Restaurants needs our help now more than ever.

By Andrea Romano
Updated April 08, 2020

A simple act of kindness can make a huge impact.

A couple decided to leave a $9,400 tip for employees at a restaurant in Houston, Texas as a way of helping to support the staff, CNN reported.

As self-quarantine and social distancing measures ramp up in an effort to fight coronavirus (COVID-19), many non-essential businesses have been ordered to close or switch to pick up and delivery services.

Of course, for local restaurants, the future seems uncertain as they weather the storm. Many service industry employees have been laid off or are now underemployed as a result of the outbreak. While many businesses are opting to start GoFundMe campaigns, others who are trying to stay in business are relying on the kindness of their local patrons.

The couple, who wished to remain anonymous, were dining at Irma's Southwest on Monday, March 23, when they decided to leave about a 10,400 percent tip on their bill, CNN reported. The couple’s actual bill had only come out to $90.12, according to CNN, but instead of leaving a customary 20 percent tip (which would have been about $18), the couple left $1,900 in cash and another $7,500 on a credit card, adding up to a whopping $9,400.

Frank van Delft/Getty Images/Cultura RF

Restaurant owner Louis Galvan told CNN that he was surprised by the couple’s generosity. “We didn't expect it, to be honest with you. They left a gratuity for the entire kitchen and service staff, which is unexpected,” Galvan said.

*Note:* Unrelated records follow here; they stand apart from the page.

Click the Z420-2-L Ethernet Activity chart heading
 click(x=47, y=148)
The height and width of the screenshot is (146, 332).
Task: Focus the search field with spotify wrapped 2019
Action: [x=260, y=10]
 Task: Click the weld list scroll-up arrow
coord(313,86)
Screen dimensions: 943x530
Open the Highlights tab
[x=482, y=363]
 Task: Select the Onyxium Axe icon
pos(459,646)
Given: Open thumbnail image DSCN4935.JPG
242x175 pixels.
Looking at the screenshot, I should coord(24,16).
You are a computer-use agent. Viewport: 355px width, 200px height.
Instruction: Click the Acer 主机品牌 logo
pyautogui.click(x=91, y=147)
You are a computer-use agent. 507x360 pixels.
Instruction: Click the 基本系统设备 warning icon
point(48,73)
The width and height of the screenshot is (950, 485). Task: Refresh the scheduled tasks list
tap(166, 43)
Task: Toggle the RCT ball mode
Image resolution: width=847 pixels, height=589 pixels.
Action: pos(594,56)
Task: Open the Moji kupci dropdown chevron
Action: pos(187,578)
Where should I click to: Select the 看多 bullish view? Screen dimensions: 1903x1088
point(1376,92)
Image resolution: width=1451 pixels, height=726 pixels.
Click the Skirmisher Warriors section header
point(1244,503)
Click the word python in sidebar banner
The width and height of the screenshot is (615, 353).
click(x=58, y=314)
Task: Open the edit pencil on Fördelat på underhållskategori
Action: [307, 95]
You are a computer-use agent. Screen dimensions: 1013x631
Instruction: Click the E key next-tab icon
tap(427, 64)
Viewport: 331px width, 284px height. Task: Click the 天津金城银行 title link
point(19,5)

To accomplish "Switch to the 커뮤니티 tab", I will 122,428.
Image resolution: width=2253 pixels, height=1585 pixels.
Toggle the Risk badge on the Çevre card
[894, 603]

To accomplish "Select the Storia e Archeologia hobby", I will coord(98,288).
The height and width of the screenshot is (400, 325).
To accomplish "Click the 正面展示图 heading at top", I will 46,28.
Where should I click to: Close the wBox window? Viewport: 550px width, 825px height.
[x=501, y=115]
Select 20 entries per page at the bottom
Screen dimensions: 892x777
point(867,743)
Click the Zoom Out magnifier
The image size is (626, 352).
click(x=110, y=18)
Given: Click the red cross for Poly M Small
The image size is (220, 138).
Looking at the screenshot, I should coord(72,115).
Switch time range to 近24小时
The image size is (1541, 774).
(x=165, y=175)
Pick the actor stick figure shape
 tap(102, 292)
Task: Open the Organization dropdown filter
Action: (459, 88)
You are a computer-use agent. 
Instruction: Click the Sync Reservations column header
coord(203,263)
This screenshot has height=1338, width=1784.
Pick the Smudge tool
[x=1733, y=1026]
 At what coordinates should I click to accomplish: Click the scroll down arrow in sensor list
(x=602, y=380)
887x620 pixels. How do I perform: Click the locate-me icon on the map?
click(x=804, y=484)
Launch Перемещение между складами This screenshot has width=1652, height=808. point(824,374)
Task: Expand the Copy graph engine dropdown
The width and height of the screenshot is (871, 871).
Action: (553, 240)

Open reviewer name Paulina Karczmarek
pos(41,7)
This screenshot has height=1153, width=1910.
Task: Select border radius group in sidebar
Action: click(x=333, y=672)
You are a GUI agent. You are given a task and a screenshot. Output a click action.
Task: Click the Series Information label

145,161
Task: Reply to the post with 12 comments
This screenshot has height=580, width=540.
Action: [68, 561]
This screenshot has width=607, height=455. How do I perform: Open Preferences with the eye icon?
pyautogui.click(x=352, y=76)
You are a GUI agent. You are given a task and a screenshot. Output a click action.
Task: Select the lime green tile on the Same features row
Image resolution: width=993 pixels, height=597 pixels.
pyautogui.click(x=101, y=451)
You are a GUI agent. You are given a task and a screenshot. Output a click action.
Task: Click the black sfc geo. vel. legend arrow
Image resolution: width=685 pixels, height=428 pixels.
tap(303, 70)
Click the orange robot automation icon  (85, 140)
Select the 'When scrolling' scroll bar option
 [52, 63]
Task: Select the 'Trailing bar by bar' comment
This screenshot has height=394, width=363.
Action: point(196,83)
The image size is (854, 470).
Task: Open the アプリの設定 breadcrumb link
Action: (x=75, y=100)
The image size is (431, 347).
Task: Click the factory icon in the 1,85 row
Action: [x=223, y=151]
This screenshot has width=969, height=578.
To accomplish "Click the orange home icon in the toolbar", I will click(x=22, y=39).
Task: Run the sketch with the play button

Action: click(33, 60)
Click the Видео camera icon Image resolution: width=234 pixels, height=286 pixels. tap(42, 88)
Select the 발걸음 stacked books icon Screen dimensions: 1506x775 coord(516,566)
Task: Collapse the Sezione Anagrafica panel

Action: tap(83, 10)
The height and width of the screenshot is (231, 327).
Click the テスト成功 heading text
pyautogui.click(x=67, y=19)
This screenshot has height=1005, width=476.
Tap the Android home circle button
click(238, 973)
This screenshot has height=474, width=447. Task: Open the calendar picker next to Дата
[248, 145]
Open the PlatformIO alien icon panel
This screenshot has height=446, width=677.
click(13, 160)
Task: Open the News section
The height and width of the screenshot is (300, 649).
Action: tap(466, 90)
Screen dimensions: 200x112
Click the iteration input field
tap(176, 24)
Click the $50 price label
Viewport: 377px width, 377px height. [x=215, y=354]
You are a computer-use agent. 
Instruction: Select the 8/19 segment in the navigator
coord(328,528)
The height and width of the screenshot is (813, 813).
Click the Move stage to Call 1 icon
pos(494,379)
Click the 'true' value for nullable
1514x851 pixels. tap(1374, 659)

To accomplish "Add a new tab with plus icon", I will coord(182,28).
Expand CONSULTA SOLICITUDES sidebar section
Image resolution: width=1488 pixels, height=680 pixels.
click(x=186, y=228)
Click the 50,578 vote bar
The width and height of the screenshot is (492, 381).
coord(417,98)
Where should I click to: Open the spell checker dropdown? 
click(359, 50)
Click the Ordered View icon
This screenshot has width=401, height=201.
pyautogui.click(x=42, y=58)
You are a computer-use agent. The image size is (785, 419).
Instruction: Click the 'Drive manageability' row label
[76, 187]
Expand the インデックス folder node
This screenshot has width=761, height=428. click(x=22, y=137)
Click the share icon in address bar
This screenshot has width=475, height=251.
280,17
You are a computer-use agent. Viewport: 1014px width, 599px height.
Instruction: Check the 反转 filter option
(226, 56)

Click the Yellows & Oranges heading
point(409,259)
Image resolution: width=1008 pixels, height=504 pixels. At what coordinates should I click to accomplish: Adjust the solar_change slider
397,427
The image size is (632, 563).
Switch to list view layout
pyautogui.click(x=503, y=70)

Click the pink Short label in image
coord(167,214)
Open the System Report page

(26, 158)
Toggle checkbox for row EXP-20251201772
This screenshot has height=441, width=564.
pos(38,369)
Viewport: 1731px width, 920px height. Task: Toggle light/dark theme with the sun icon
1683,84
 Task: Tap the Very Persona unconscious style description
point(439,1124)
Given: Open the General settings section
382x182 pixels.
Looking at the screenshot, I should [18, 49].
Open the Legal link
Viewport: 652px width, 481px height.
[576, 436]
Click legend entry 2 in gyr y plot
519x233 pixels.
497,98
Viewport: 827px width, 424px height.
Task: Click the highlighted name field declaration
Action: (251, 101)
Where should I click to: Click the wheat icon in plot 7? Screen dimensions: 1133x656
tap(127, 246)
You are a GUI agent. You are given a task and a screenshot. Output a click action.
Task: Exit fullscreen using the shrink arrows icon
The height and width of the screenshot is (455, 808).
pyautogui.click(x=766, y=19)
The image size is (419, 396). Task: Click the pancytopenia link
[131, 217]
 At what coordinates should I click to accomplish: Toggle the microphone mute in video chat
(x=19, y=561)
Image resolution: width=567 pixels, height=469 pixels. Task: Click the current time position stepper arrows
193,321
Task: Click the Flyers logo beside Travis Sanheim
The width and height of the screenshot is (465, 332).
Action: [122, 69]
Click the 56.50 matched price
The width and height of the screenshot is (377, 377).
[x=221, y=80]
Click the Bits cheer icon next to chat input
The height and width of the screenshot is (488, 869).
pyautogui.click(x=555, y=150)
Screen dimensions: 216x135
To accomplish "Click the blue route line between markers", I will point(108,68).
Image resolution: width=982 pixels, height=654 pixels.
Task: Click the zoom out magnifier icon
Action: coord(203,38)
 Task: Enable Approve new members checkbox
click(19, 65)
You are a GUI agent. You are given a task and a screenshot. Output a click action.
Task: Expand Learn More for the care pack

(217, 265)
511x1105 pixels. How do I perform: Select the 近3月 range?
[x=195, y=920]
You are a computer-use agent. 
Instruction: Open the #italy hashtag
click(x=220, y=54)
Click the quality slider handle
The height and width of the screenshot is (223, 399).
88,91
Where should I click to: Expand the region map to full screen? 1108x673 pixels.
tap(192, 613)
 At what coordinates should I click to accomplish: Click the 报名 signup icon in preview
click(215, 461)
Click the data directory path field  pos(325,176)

According to CNN, they also left a note on their bill that simply read, “hold tip to pay your guys over the next few weeks.”

Galvan told CNN that the tip was distributed amongst the restaurant’s 30 employees, excluding management. Each employee got just over $300. Galvan said that the restaurant is now in “survival mode,” keeping on staff in hope of paying back their regular wages, limiting the menu (which serves up fajitas, tamales, and other Mexican-style dishes), and deep cleaning and disinfecting the kitchen and dining room.

“We've been in Houston since the '80s and, we just want to make sure whether we're doing 10 meals a day or 100 meals a day that we're here for our residents as much as we can be,” Galvan told CNN.